Text block —
— START —
Rothbard’s essay is a methodological and political defense of Ludwig von Mises as the economist whose system can replace the dominant positivist paradigm. He borrows Thomas Kuhn’s account of scientific revolutions, while rejecting relativism, to argue that economics has not advanced by smooth accumulation. Because social science lacks decisive laboratory tests and is saturated with ideology, a false paradigm can become institutionally entrenched through graduate training, journals, mathematization, and professional prestige.

Of all the social sciences, economics has suffered the most from this degenerative process.

The “degenerative process” is the imitation of physics: economics substitutes statistics, mathematical modeling, and positivist testing for causal theory, systematic treatises, and the history of thought. Rothbard’s point is not antiquarian. Once economists stop reading earlier writers as possible sources of truth, the discipline can forget genuine discoveries. In this framework, the eclipse of Austrian economics is not evidence of its refutation but a case of collective amnesia produced by an exclusionary paradigm.
— END —
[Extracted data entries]
— START —
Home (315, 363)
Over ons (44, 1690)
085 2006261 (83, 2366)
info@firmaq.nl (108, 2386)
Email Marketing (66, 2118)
— END —
Instructions —
1. According to the text on Rothbard's essay, whose account of scientific revolutions does Rothbard borrow?
2. Turn the paragraph in the text on Rothbard's essay that begins "The 'degenerative process' is the imitation of physics" into a short bulleted list that keeps its main facts.

Answers to the problems —
1. Thomas Kuhn's.

2.
- The "degenerative process" is economics imitating physics. It replaces causal theory, systematic treatises, and the history of thought with statistics, mathematical modeling, and positivist testing.
- Rothbard's point is not antiquarian. When economists stop reading earlier writers as possible sources of truth, the discipline can forget genuine discoveries.
- In this framework, the eclipse of Austrian economics is not evidence of its refutation. It is collective amnesia produced by an exclusionary paradigm.